Sévères mises en garde du Président
Neuf ans après la Révolution, la récupération des fonds spoliés à l’intérieur du pays comme à l’extérieur piétine toujours. La corruption systémique qui sévit dans un pays gouverné par des partis madrés, la mauvaise gouvernance, l’absence de la culture de redevabilité, les manipulations politiques n’ont que largement contribué au fiasco et raffermi la position des spoliateurs.
Devant la velléité des gouvernements passés et leur incapacité à traiter convenablement ce dossier épineux qui aurait pu rapporter une fortune au pays et couvrir une importante part de sa dette, Kaïs Saïed n’a pas hésité à franchir le Rubicon en créant une commission qui relève de la présidence pour s’occuper de l’argent spolié et des dépassements concernant les biens de la communauté nationale. Après l’échec des instances indépendantes et des gouvernements dans le traitement de ces dossiers, la guerre contre la corruption et la mauvaise gouvernance ne fait que commencer.
Encore une fois, Kaïs Saïed a été frontal dans ses critiques et a pointé du doigt les spoliateurs, les comparant à des « essaims de criquets qui sèment le désordre en Tunisie et ravagent tout sur leur passage ». « Nul ne doit être épargné quand il s’agit de protéger les biens de la communauté », martèle le président. Les messages sont bien clairs et ne prêtent pas à équivoque. Par la même occasion, il met en garde les partis politiques contre toute intention de remanier l’actuel gouvernement. Des mots qui s’apparentent à des dards acérés en direction des corrompus et spoliateurs post-révolution mais aussi des messages rassurants pour les membres de la nouvelle équipe gouvernementale : « Je suis de votre côté, mais c’est l’intérêt suprême qui prime ».
Qu’en est-il des biens spoliés à l’étranger ?
A l’étranger, la réaction de l’Etat suisse face à cet épineux dossier n’était pas à la hauteur des déclarations tenues à chaud par les responsables helvétiques après la révolution. De la somme totale de l’argent détourné, la Tunisie n’a récupéré que des miettes en neuf ans. En juin 2016, l’ambassadrice suisse a évoqué, lors d’un colloque international autour de cette question, la restitution d’environ 500 mille dinars. Le montant des avoirs spoliés dépasse largement le milliard de dinars. Piètre réconciliation pour un pays endetté jusqu’au cou.
La raison évoquée est la suivante: Berne, siège permanent du gouvernement helvétique, a bloqué les fonds appartenant au clan Ben Ali.

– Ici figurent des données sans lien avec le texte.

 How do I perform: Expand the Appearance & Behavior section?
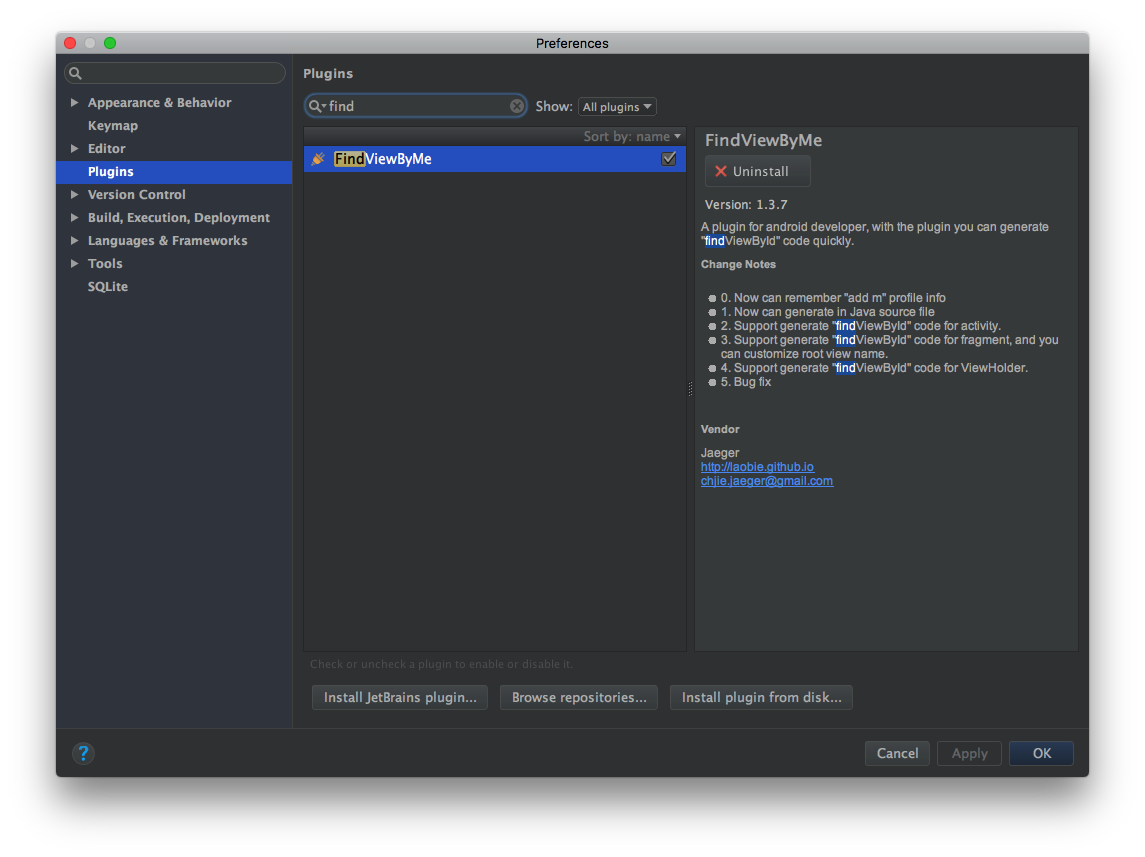click(75, 103)
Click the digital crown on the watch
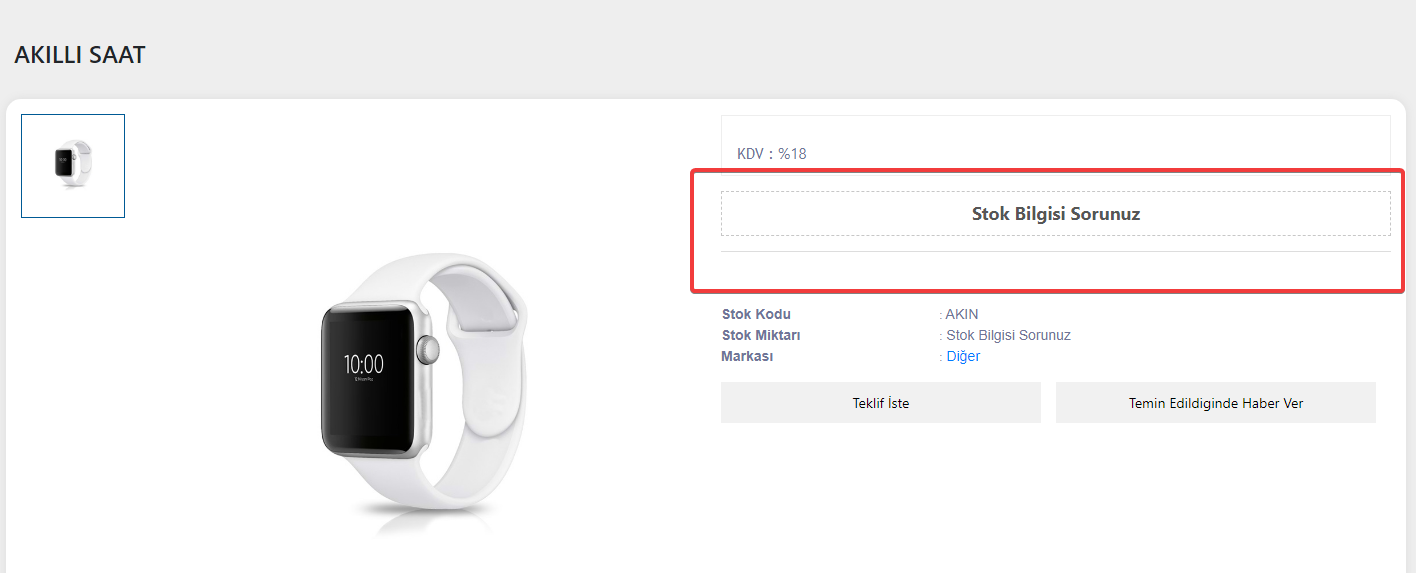 pyautogui.click(x=429, y=350)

On est toujours au stade de la suspicion de délit de corruption et c’est aux juges de trancher et non au gouvernement suisse.
Cela ressemble bizarrement au refus en juillet dernier de la justice française de l’extradition de l’homme d’affaires Belahassen Trabelsi, beau-frère de l’ancien président Ben Ali. Ce dernier a fui la Tunisie après la chute du régime. « Cette décision prouve que la France est un Etat de droit. Il y avait plusieurs sujets que nous avions soulevés, comme le risque d’un mauvais traitement de notre client en Tunisie et le fait qu’en vertu de la convention (judiciaire) franco-tunisienne, l’extradition n’est pas possible lorsque les faits, objet de la demande, sont prescrits au sens de la loi française », s’est félicité l’avocat de l’accusé, Marcel Ceccaldi.

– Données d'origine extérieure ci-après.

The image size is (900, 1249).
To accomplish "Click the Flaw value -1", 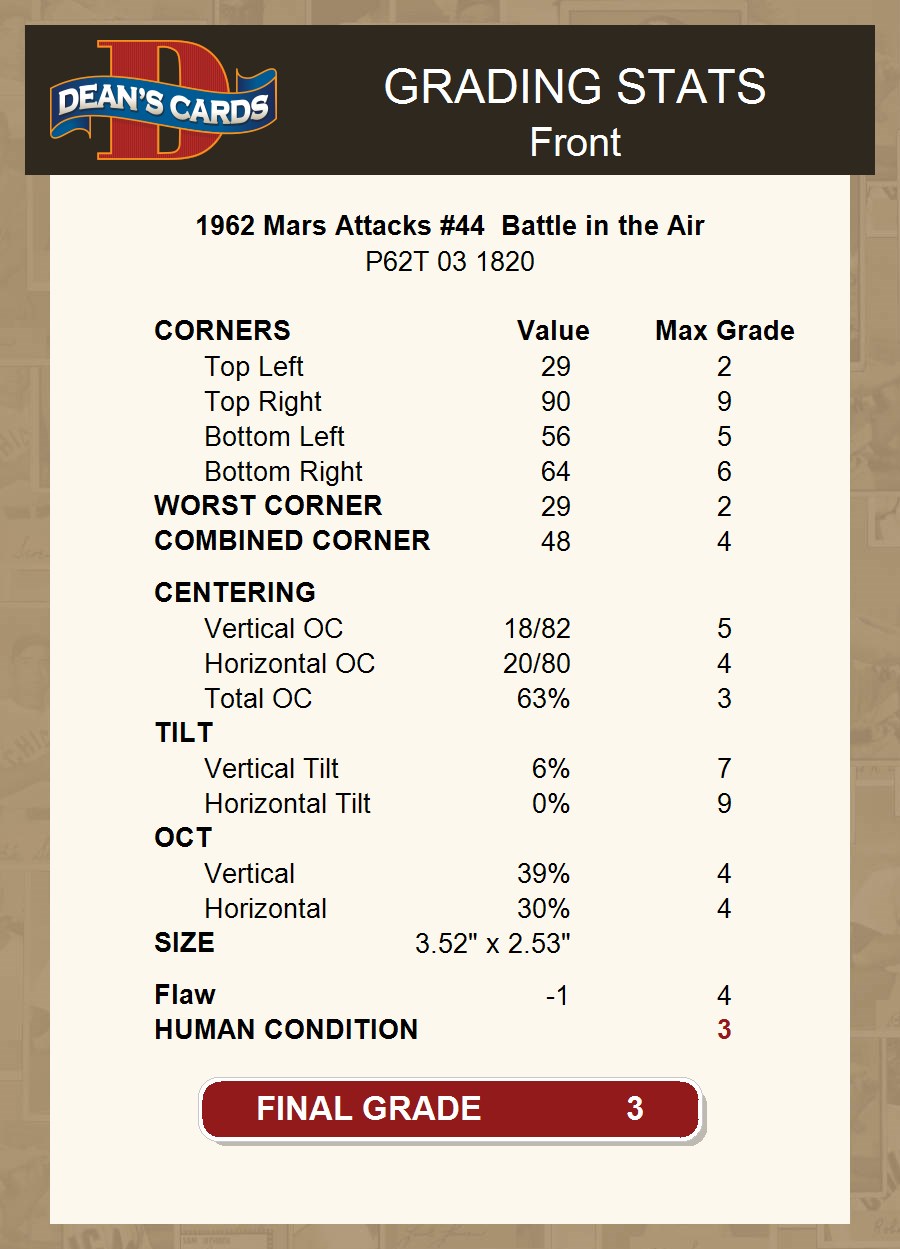I will pos(556,996).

Il ne suffit pas donc de lancer des accusations dans l’air, encore faut-il apporter les preuves de ces accusations. Il en est de même pour l’argent spolié qui couve dans les coffres-forts des banques suisses.
Même la création du Forum arabe sur le recouvrement des avoirs, initiative née en 2012, à la suite des révolutions dans certains pays arabes (Tunisie, Libye, Egypte), sous l’impulsion des Etats-Unis, dans le cadre du G7, a fait long feu et les pays concernés ont dû déchanter. Au grand dam des Tunisiens, que des condamnations du clan Ben Ali qui se poursuivent. Les citoyens, quant à eux, s’endettent de plus en plus et n’arrivent plus à joindre les deux bouts et ce au moment où les spoliateurs mènent la belle vie en dehors de nos frontières et nos politiques se moquent comme d’une guigne de la situation délétère dans le pays.

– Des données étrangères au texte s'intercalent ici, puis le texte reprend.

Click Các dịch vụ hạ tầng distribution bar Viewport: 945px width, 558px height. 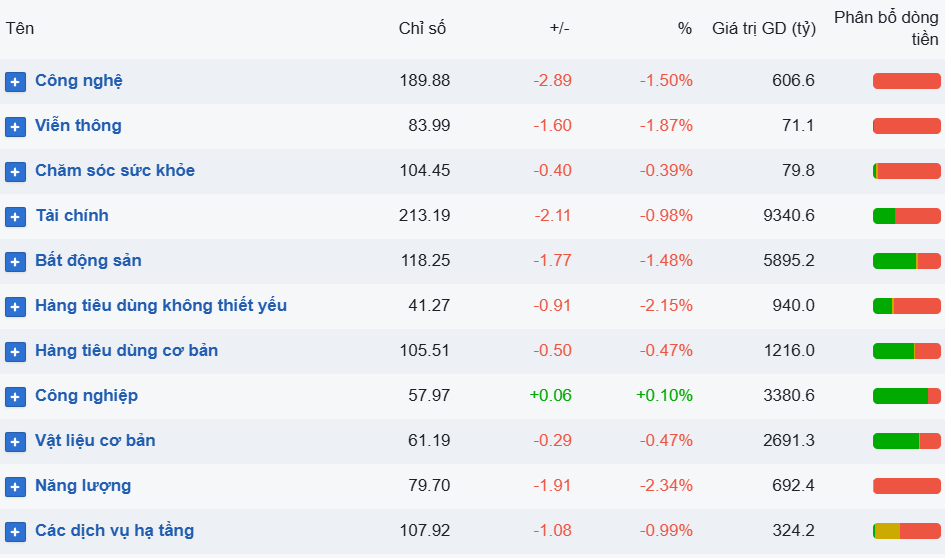click(x=906, y=531)
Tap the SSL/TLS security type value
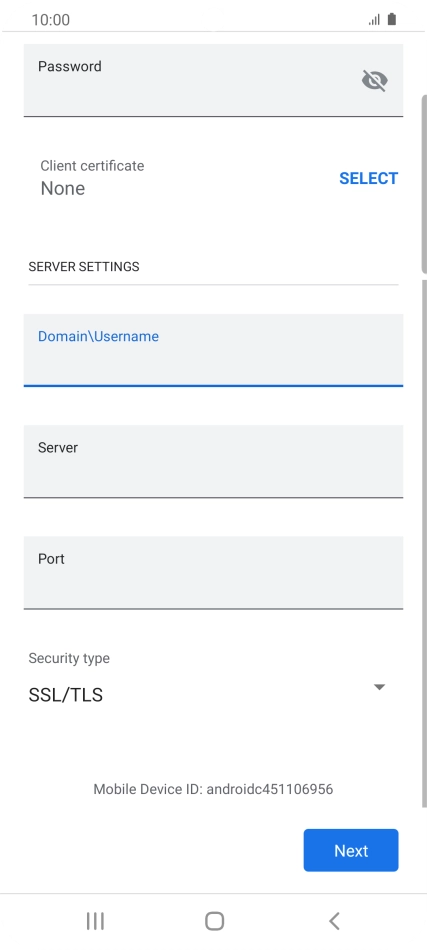 (65, 695)
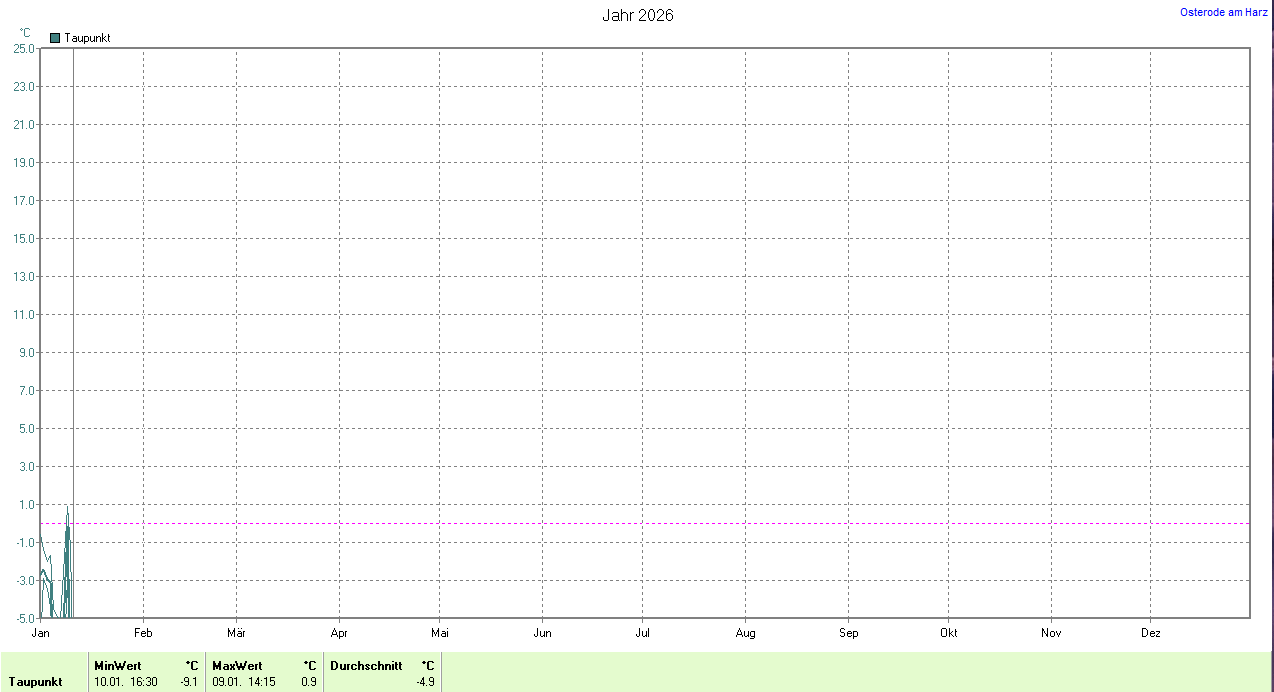
Task: Click the Durchschnitt column header
Action: 366,665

Où sont passées les liasses de billets d’argent en devises et en monnaie locale, cachées derrière une fausse bibliothèque au Palais de Carthage et dont la valeur a été estimée à l’époque à 175 millions d’euros et où est passé l’argent du couple Ben Ali après leur fuite? Personne n’est en mesure de répondre à la question.
Neuf ans après, une nouvelle commission qui change de camp pour élire domicile au palais de Carthage, sur fond de sentiment de désamour et de manque de confiance entre le peuple et les partis politiques. Mais Kaïs Saïed, le bien-aimé des Tunisiens, aura-t-il les coudées franches dans cette lutte?
Maghzaoui
16 septembre 2020 à 13:15
Un joli texte bien écrit dans son ensemble, sauf que vous avez utilisé ce mot fétiche d’un bon nombre de journalistes Tunisiens » il s’agit du mot dépassement « ,souvent employé à tort et à travers. vous aurez pu écrire tout simplement, détourner, s’octroyer, subtiliser, voler les biens publics etc…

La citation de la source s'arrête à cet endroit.